Real-time Web with SignalR

For the last couple of years, one of my teams have been working on building a complete suite of translation technology tools (e.g. file conversion, translation memory, terminology databases) and business process management (workflow, invoicing, payment) tools.

To keep the web-based UI responsive to server events rather than waiting for a polling timer to fire, we use a library called SignalR which abstracts a number of real-time Web technologies, including Web Sockets, Server Sent Events and long polling (depending on server and client support), commonly grouped together under the name of “comet”.

When a web browser or .Net client connects to a SignalR endpoint, the server can “push” events back up to the client Web browser. This allows the server application to push updates to the client application (e.g. Web browser) as they happen.

For my teams, normal use of this technology involves converting messages from our messaging infrastructure into SignalR messages for delivery to relevant connected clients. We use SignalR for all sorts of things that we would have used polling for in the past, updates on percentage completion of background processing tasks, task completion statuses, new chat messages, real-time previews etc.

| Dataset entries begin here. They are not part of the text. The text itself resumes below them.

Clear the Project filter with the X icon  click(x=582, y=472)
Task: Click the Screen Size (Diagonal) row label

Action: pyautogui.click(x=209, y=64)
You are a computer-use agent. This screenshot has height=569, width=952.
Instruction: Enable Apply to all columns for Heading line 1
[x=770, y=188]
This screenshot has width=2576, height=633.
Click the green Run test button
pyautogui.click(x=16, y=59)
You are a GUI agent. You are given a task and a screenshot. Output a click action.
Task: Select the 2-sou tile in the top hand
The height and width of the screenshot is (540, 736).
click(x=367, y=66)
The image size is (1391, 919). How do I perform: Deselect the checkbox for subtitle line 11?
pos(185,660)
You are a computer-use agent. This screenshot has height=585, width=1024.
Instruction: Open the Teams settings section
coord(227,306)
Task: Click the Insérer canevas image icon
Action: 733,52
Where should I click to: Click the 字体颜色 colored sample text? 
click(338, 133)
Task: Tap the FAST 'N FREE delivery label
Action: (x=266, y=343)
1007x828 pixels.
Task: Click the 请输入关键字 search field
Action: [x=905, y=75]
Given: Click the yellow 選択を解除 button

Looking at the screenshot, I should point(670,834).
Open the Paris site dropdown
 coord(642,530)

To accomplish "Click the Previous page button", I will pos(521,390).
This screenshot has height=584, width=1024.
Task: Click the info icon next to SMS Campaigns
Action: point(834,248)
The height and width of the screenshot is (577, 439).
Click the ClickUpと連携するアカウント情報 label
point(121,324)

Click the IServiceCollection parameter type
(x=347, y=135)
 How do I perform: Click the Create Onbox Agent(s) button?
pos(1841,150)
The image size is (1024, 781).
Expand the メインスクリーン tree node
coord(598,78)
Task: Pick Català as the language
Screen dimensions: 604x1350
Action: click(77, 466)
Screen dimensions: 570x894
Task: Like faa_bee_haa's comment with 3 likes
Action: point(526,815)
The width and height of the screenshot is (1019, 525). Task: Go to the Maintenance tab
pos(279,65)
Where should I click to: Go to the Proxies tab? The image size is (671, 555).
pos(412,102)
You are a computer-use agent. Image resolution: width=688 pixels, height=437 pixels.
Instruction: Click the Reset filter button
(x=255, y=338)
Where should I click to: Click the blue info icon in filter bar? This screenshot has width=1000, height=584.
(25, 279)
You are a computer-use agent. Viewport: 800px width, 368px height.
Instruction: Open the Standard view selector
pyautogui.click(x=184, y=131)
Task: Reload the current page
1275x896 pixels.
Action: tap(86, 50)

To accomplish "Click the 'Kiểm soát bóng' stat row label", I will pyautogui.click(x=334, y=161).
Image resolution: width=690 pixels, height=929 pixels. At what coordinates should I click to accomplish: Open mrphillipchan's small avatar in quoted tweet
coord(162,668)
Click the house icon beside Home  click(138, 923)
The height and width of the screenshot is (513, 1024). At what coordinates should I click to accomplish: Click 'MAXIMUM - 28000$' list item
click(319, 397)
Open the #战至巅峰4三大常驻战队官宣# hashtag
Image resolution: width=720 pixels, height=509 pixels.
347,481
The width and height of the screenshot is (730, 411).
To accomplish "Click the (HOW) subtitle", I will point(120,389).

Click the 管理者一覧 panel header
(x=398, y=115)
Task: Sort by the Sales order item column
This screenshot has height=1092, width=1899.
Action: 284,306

SignalR with Load Balancing

If you have load balanced Web Servers as per the diagram below, connections can be made to any one of the Web servers, so all of them need to be kept up-to-date with SignalR information received from other Web servers in the cluster. To do this, SignalR uses a “backplane” - a system that passes the messages to other servers. There are a number of different choices, each with strengths and weaknesses.

SQL Server

Requires Service Broker to be running on the database system.
More complexity in database infrastructure.
Rejected - Web Servers would need to be able to connect to the database cluster which isn’t possible in our security model.

RabbitMQ

Requires the use of a custom RabbitMQ exchange type to increment message ids, so setup is more complicated.
Code at https://github.com/mdevilliers/SignalR.RabbitMq
I contacted the author with a number of questions about the reason for taking on the complexity of writing a custom RabbitMQ exchange in Erlang when another RabbitMQ backplane didn’t use it, but I’m convinced that it’s the correct decision. Implementations of RabbitMQ backplanes which don’t use this design are likely to drop messages.
Rejected - Deployment and support is more complex due to the RabbitMQ exchange installation requirement.

Redis

A single instance of Redis becomes a single point of failure, so a cluster may need to be setup using Sentinel depending on how critical real-time updates are.
There is some basic resilience built-in, since SignalR will attempt to reconnect to Redis on failure, see source code at https://github.com/SignalR/SignalR/blob/master/src/Microsoft.AspNet.SignalR.Redis/RedisMessageBus.cs
Normally runs on Linux, but can also run on Windows since Microsoft support it via their Open Source bridge http://msopentech.com/opentech-projects/redis/
Chosen - Developed by the SignalR team, easy to deploy, high performance.

Troubleshooting

Detecting Failure

SignalR negotiates a method of communication depending on the availability of server and client support. If the browser fails to negotiate an appropriate connection, a failure occurs which is visible to the end-user as a lack of expected UI updates.

It’s visible to the Web application developer / tester as a failed HTTP request in the Browser Developer Tools. Check out the failed call to the “/signalr” endpoint. (In this scenario, it’s usually that the SignalR endpoint failed to initialise.)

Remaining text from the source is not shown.